= Dionysis Hatzidakis =

Greek mayor

Dionysis Hatzidakis is the mayor of Palaio Faliro, one of the municipalities in the greater Athens area, Greece.

He was born in Chania in Crete. After graduating from the Hellenic Naval Academy in 1965, he spent 27 years in the Greek Navy, commanding three warships. From 1991 to 1994 he served as Naval Attaché of Greece in Paris where he participated in the renegotiation of the Mirage 2000 acquisition, the arrangements for the UNFICYP and the negotiations for the establishment of Exocet missiles in Cyprus.
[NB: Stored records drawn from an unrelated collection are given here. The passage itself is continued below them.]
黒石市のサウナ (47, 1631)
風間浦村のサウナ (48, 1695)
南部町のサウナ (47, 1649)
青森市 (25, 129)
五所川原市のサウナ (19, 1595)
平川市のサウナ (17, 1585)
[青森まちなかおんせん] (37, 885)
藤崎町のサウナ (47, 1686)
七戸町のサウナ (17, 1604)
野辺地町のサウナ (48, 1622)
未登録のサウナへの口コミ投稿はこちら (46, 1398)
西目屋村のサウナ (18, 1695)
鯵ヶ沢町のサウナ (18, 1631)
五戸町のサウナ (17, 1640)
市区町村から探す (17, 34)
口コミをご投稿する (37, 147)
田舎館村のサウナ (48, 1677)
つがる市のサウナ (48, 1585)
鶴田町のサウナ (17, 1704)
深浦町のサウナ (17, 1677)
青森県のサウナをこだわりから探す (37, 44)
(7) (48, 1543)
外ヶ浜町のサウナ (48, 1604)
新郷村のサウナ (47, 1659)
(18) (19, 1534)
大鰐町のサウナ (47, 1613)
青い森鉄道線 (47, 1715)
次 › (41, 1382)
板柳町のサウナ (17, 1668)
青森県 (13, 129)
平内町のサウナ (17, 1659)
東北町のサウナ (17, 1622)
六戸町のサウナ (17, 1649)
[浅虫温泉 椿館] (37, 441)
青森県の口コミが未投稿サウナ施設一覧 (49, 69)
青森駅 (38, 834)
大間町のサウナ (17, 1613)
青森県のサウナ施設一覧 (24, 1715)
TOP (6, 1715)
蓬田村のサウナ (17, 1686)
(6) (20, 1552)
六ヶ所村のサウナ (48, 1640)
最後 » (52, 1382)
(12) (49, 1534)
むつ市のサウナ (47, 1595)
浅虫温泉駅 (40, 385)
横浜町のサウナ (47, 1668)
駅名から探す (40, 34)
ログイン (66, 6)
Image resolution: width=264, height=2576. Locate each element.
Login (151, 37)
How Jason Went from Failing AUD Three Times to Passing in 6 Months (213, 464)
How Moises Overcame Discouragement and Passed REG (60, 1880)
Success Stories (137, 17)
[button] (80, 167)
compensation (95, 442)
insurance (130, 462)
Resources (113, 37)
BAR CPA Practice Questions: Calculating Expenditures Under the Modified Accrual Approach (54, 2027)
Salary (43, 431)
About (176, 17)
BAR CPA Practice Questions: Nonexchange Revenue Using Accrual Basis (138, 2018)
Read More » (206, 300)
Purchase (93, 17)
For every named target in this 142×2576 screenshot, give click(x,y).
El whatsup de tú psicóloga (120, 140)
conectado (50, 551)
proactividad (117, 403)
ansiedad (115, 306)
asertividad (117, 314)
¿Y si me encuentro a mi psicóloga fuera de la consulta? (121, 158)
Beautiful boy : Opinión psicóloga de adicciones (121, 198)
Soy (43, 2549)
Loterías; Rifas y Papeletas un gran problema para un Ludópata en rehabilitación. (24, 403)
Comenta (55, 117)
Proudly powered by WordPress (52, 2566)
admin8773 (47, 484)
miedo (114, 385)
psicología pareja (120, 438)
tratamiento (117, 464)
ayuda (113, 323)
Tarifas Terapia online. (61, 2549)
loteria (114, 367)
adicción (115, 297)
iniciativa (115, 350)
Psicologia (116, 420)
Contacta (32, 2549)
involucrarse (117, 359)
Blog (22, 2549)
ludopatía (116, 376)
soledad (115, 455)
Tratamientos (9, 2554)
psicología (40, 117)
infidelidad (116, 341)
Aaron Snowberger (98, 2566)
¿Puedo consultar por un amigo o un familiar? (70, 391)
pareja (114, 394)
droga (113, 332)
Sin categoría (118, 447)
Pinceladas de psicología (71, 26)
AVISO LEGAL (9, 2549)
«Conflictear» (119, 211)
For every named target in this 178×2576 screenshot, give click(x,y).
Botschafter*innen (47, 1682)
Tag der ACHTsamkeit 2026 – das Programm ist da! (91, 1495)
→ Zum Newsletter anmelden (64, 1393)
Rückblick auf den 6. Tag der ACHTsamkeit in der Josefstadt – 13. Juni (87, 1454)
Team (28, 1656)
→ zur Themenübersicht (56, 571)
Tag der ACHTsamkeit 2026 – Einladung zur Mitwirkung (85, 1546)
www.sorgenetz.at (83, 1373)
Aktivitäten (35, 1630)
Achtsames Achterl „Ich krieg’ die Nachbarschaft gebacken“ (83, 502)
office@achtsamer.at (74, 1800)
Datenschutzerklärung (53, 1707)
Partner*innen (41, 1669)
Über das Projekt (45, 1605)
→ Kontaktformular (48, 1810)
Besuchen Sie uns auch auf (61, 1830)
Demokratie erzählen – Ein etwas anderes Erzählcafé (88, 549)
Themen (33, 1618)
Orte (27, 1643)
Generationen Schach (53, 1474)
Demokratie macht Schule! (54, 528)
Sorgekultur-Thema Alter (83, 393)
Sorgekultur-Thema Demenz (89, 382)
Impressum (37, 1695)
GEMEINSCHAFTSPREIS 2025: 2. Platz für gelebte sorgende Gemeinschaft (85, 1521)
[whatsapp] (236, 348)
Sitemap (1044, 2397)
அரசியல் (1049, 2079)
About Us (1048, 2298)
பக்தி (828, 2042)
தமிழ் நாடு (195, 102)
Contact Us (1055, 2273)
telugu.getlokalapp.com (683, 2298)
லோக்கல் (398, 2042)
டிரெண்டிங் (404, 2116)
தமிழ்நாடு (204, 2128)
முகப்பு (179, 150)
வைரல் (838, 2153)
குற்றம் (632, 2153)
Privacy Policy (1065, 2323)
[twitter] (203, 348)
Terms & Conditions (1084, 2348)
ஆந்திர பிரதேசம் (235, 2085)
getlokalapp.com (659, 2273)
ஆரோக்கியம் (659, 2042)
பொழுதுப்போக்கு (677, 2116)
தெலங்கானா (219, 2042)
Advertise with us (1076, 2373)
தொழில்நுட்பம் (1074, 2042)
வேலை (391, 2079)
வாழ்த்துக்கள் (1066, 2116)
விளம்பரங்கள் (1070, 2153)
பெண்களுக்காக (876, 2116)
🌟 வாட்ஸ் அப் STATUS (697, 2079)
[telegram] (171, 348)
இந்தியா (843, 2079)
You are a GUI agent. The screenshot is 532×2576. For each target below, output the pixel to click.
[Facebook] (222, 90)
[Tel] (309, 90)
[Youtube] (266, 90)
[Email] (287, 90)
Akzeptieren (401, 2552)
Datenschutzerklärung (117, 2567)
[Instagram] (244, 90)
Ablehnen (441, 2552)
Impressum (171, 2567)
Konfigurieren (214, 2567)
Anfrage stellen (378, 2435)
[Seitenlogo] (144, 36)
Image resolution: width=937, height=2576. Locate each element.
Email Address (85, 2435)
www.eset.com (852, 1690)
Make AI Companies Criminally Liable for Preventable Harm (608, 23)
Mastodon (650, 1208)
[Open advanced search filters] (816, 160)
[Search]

For nine years from 1994 he was the general director of the political office of the former prime minister Konstantinos Mitsotakis. In 1998 he stood as a candidate for Mayor of Palaio Faliro, but was defeated by Dimitris Kapsanis, coming second in the second round with 47.7% of the vote.

In the municipal elections of 2002 he knocked out incumbent mayor Kapsanis in the first round and was elected in the second round with 53.6%, at the head of the alliance named “New Force for Faliro".

He was re-elected in 2006, 2010 and 2014. In 2014 he was elected in the first round with 65.8% of the vote.

He was elected to the Hellenic Parliament in the June 2023 Greek legislative election from Athens B3 from New Democracy.